Small Business Administration (SBA) Loans – While these used to be far more labor intensive to secure, the SBA has recently taken steps to make it much easier for franchise candidates to acquire funds in order to purchase a franchise. Effective January 1, 2018, franchise businesses can become pre-approved for financing from the SBA. That means a franchise candidate no longer has to prove the viability of the franchise business they are hoping to purchase if the franchise is on the pre-approved list. It doesn’t relieve the burden of the candidate to personally show worthiness for the loan, but no longer needing to prove the worthiness of the business as well drastically reduces the burden on the candidate.
Nilssen reports that 45 percent of their clients use a combination of an SBA loan and Rollover to Business Startup in order to finance their franchise businesses, so there’s a good chance that those two methods of financing will help you launch your small business. However, there are a few other ways to secure financing worth mentioning.
Portfolio Loans – This allows candidates to borrow up to 80 percent of the value of their stocks, bonds and mutual funds. Unlike traditional loans, this type of loan is brokered out as an interest-only loan, currently set around 4 percent. There are no upfront costs and loans like this generally close within 10 days. Just keep in mind that the loan broker has collateralized your portfolio, so you can’t withdraw the funds or fall below the 80 percent loan-to-value ratio.

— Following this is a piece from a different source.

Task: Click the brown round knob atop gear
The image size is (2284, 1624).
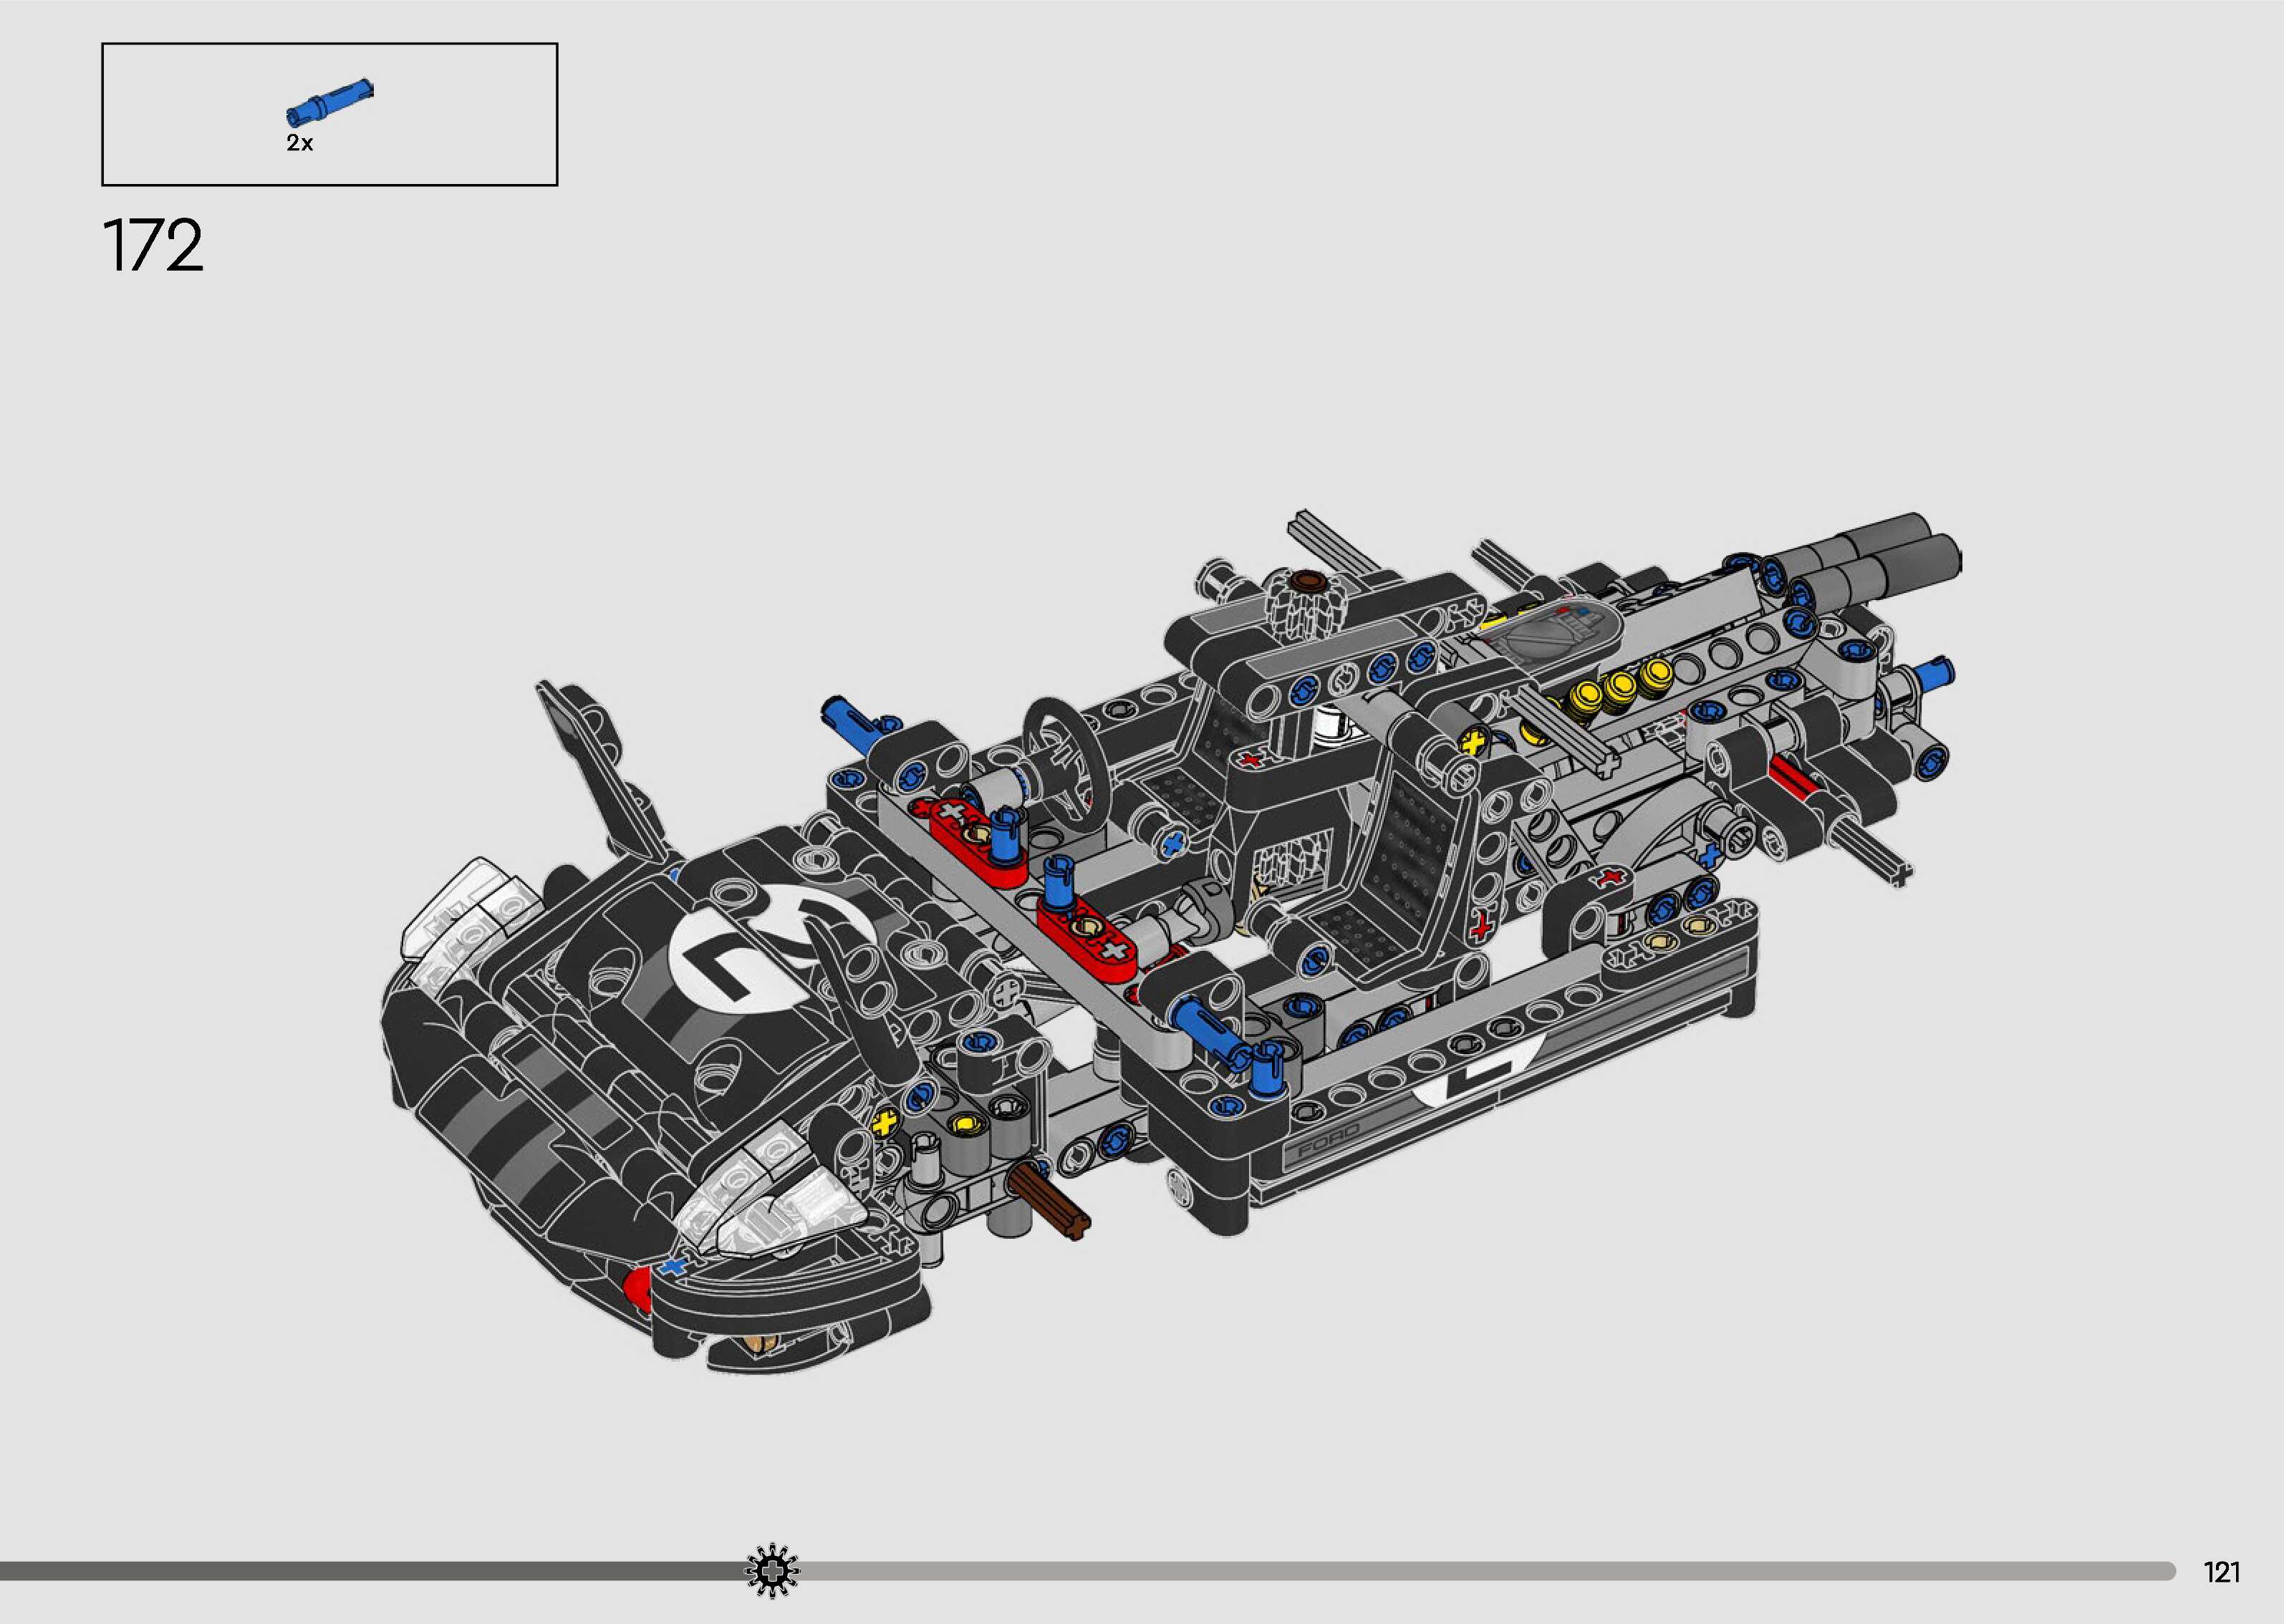Action: pyautogui.click(x=1309, y=580)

Cash-out Refinance – This is a way to collateralize the value of your home by refinancing your mortgage for more than the current outstanding balance, then keeping the difference between the old and new loans. For example, let’s say you owned a home valued at $300,000 but still owed $100,000. If you needed $100,000 to launch your franchise business, you could refinance your mortgage at $200,000 and use the extra $100,000 for your business. This model is a great way to improve your debt profile and secure a more stable rate, but the cash-out rate will likely be a bit higher.